Los Angeles, Oct 17 (EFE).- Virtual reality technology allows users to experience what it is like to lose everything, increasing people’s levels of empathy toward the homeless, according to the findings of a Stanford University study that were published on Wednesday.
The “Becoming Homeless” virtual reality experience, developed by Stanford’s Virtual Human Interaction Lab, seeks to allow any person to feel what it is like to lose one’s job and home, and be forced to live on the street.
Steve Preminger, special advisor for Santa Clara County, said that the experience is harrowing and gave him the resolve to find solutions.
“I felt desperate. Unable to continue on. Thankfully the exercise ended. But I was shaken, and left with resolve to find solutions to the many whose lives are exactly like this, who aren’t living through an exercise,” he said.
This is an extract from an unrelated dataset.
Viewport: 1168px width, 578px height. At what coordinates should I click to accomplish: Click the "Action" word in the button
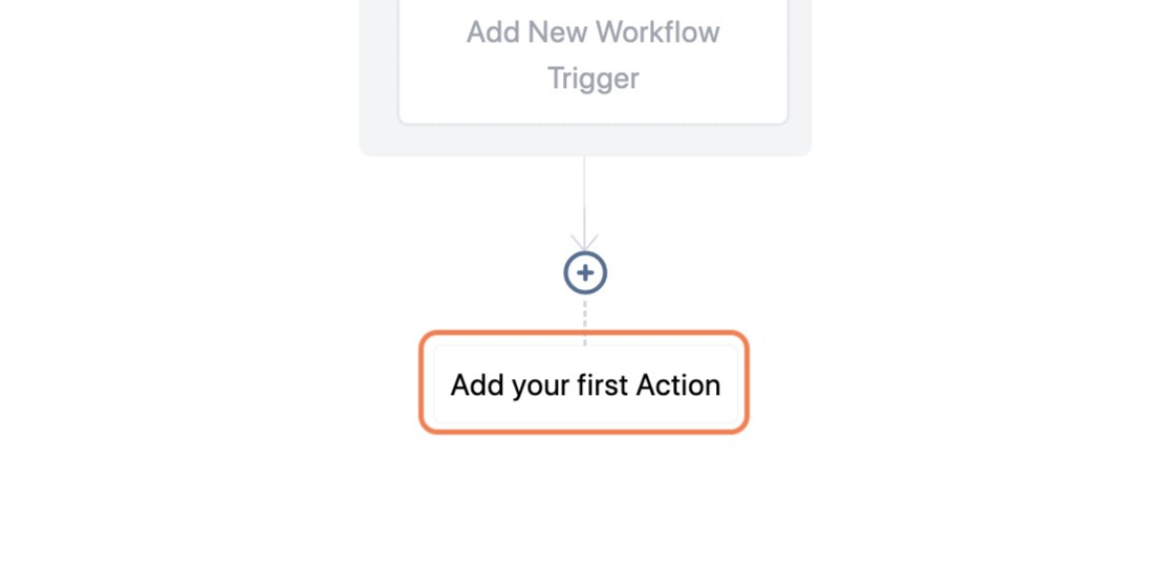tap(679, 385)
Another participant, Samuel Sharkey, acknowledged that the experience made him more compassionate toward the plight of the homeless.
“To be able to imagine oneself in the position of becoming homeless breaks down the barrier between ‘us’ and ‘them’ and opens up possibilities for justice,” Sharkey said.
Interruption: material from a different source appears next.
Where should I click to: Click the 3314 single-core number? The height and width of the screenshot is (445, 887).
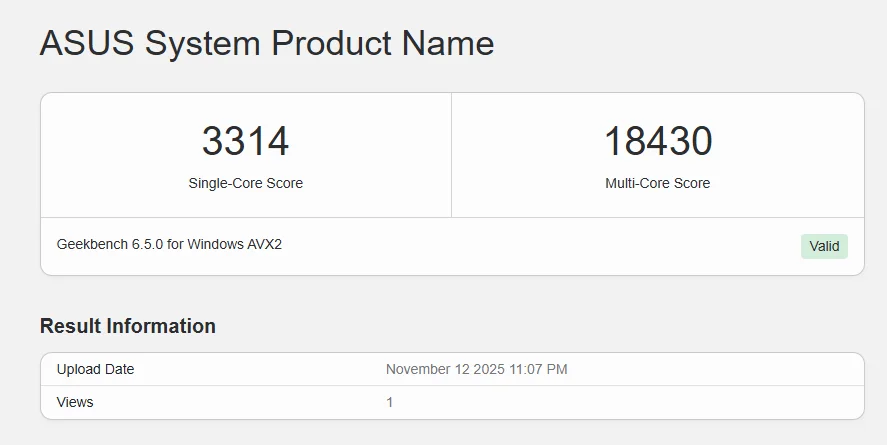[x=245, y=141]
According to the study, people who experienced what it is like to lose their jobs and homes through virtual reality developed longer-lasting compassion toward the homeless compared to those who viewed other media versions of the scenario, including text and television footage.
The research revealed that 83 percent of participants in the virtually reality experience signed a petition supporting affordable housing, compared to 65 percent of people who read a narrative that asked them to imagine what it would be like to be homeless.
Fernanda Herrera, a graduate student at Stanford’s Department of Communication and lead author of the research paper, said that some 10 million virtual reality (VR) headsets have been sold in the United States in the last two years.
“Many people now have access to VR experiences. But we still don’t know much about how VR affects people. This research is an important step in figuring out how much of an effect this technology can have on people’s level of empathy in the long term,” Herrera said.
The research paper, which was published on Wednesday in PLOS ONE, in based on two two-month-long studies with more than 560 participants between 15 and 88 years old, representing at least eight different ethnic backgrounds.